*Information*.
◇ ◇ ◇ ◇

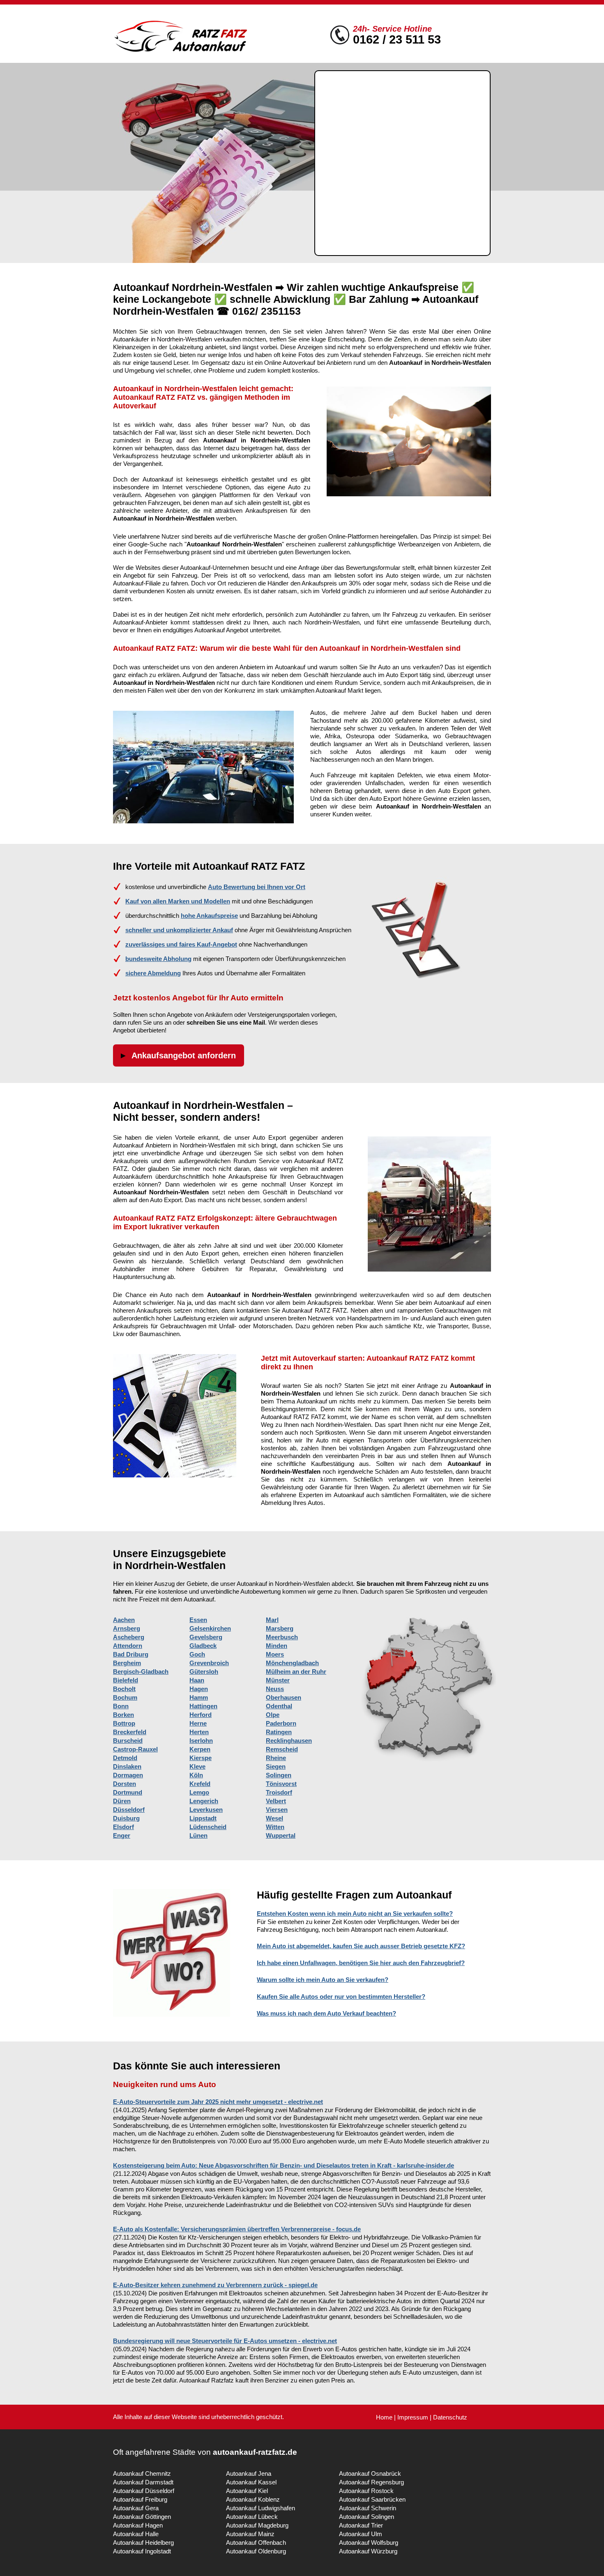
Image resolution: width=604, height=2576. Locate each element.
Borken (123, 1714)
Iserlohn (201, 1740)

◇ ◇ ◇ ◇

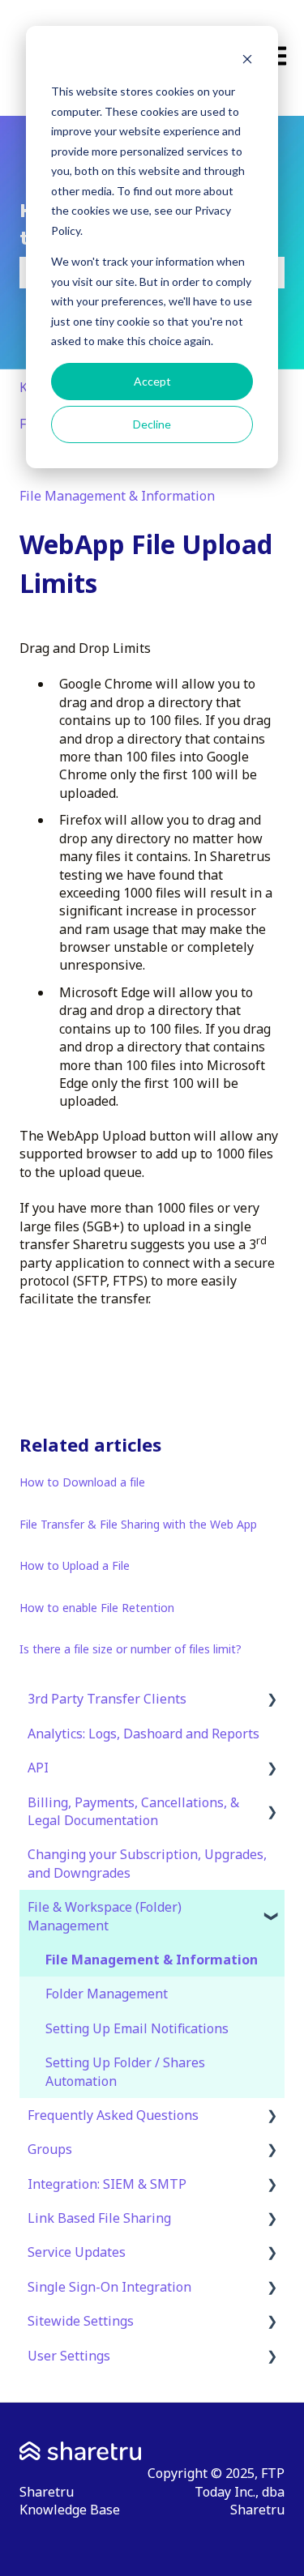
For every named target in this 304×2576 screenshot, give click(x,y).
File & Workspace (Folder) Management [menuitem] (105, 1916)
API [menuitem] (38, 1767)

◇ ◇ ◇ ◇

*Exercise*. The exact lines of the material above starting at the one that contains "Image resolution: width=604, height=2576." and ending at the one that contains "Iserlohn (201, 1740)" are what to retype; leave out everything else.

*Completed task*.
Image resolution: width=604, height=2576. Locate each element.
Borken (123, 1714)
Iserlohn (201, 1740)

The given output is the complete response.